ずっと甘溺愛婚 ~それでも性悪お嬢様は俺様御曹司に溺愛される~

「あっ、さっきのご夫婦ですね。」

 月菜(つきな)さんに小さな声が聞こえてきた。ああ、この二人が月菜(つきな)さんが見たっていう変わった夫婦なわけね?

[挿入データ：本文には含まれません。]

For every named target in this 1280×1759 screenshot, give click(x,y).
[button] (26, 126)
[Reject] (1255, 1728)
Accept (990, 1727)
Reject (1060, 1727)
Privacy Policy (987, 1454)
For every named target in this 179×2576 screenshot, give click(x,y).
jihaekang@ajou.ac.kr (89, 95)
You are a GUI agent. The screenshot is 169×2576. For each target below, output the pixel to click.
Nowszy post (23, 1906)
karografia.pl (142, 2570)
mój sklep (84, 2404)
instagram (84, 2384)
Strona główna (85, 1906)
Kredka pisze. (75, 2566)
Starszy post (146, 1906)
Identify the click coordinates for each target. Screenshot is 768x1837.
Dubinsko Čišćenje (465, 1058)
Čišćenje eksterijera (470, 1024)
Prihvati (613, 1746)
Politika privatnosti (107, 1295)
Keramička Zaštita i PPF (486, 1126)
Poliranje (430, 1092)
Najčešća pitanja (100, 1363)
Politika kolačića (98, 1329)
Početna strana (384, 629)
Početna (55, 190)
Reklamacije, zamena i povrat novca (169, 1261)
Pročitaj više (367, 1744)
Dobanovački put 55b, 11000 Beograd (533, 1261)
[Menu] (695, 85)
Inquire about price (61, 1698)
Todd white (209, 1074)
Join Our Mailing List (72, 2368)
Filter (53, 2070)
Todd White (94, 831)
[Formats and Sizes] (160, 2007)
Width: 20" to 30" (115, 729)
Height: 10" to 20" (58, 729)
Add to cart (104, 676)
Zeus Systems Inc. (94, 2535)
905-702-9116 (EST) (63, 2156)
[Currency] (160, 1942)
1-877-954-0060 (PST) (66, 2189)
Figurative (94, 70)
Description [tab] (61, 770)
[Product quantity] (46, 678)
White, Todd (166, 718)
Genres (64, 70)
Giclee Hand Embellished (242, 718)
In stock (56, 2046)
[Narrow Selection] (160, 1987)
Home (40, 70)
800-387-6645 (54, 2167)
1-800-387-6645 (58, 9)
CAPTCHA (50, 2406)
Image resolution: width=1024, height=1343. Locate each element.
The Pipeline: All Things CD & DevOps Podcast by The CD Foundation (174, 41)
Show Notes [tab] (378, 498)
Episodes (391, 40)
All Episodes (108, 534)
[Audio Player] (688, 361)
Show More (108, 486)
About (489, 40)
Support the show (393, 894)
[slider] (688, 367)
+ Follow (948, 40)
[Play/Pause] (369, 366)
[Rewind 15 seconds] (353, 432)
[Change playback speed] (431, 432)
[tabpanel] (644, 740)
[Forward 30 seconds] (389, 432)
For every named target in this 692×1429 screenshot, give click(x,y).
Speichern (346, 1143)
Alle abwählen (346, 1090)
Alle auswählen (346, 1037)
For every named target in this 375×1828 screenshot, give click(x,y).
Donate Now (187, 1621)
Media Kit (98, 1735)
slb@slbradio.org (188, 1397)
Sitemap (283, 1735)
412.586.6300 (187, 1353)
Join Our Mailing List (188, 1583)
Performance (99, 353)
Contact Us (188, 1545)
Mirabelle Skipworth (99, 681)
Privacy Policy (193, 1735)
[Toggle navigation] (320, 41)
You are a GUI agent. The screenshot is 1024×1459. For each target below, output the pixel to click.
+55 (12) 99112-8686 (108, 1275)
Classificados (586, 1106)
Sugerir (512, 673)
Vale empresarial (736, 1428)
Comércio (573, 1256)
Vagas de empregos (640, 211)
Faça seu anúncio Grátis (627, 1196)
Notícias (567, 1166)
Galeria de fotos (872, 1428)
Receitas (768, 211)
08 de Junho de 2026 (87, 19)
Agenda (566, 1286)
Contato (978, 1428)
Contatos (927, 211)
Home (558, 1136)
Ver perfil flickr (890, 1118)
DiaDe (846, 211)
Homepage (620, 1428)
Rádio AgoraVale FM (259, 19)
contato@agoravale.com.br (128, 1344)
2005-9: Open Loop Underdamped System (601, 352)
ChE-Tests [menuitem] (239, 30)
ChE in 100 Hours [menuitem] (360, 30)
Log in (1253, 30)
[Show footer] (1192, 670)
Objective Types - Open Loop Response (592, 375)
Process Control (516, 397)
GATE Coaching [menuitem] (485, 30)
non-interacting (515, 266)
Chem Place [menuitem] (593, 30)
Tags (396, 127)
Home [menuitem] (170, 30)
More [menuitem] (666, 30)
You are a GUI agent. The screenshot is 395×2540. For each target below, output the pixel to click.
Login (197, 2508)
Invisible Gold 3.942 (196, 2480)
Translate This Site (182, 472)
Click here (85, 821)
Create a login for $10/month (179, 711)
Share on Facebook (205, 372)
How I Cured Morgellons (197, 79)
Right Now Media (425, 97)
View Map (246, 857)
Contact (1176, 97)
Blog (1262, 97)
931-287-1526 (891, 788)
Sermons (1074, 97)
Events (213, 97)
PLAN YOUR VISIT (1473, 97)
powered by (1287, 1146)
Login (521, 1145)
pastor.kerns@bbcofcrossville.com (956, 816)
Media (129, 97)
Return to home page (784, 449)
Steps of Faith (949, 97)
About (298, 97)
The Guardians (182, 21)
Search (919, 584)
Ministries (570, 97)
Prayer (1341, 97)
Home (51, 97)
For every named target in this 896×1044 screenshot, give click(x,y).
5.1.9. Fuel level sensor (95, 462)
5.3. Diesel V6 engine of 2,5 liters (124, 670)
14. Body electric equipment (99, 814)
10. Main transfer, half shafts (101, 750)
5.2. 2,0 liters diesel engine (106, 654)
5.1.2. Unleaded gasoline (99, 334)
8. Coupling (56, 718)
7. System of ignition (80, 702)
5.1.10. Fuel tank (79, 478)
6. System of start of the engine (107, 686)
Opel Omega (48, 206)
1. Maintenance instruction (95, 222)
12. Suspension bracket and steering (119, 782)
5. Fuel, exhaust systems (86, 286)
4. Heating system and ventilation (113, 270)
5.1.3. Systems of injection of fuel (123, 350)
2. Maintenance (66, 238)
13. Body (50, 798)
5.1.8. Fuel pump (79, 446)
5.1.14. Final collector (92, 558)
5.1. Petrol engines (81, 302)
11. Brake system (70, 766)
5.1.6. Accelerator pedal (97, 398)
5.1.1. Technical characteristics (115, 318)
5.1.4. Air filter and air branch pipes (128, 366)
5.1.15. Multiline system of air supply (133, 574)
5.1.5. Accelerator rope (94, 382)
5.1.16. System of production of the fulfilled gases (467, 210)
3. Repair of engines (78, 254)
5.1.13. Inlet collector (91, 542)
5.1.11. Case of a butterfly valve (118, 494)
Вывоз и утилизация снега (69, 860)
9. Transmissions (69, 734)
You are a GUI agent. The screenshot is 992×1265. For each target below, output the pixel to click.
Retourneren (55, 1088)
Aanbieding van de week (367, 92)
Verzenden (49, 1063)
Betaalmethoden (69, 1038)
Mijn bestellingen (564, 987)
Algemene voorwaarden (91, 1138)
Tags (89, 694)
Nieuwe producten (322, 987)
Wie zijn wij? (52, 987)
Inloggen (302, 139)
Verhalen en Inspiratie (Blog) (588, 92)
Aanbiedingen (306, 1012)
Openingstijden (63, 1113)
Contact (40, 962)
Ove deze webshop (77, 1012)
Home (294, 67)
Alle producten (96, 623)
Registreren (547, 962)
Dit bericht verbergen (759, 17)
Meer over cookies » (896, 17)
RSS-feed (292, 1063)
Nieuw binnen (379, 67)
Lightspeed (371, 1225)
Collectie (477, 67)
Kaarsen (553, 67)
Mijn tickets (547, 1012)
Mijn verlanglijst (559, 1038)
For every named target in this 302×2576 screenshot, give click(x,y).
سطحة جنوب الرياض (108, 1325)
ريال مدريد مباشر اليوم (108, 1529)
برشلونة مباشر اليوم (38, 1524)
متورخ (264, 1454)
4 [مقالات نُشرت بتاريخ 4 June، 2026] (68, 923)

「夫の俺が君の心配をするのがそんなに迷惑か?この日のために残業まで調整してきたのに。」

 凄く真面目な顔で、奥さんに詰め寄る旦那さん。確かにそれはちょっと過保護すぎじゃないかしらね?
 ほら、よく見てごらんなさいよ、彼女相当困ってるみたいじゃない。

「そういう事じゃなくて、私は自分で出来る事を探したいと言ったはずです。それなのに匡介(きょうすけ)さんがここまでついて来てしまっては意味が無いんです!」

 ああ、この二人ヒートアップしすぎて周りが見えていないようね。このままだと面倒だし、どうしましょうか?
 私が二人の間に割って入ってもいいんだけれど……

「だから、俺は君が大丈夫だと分かれば……」

「あなた達は何を騒いでいるんですか?確か今日から新しく入会された鏡谷(かがみや)さんですよね。」

 鏡谷……匡介ですって?それってあの鏡谷財閥の御曹司で、もの凄いやり手の男だと噂の?そんな男性がどうしてこんな場所に?
 月菜さんも同じ事を思ったのか、じっと鏡谷さんを見ている。もしかしたら、聖壱(せいいち)さんや柚瑠木(ゆるぎ)さんの会社と取引もあるのかもしれないわね。

「確か入会するのは奥様の杏凛(あんり)さんだけと聞いてますが。旦那さんはどうしてここに……?」

 後ろから現れて彼らに質問している男性は、調理器具や本を数冊抱えている。きっとこの人が今日教えてくれる先生なんでしょうね。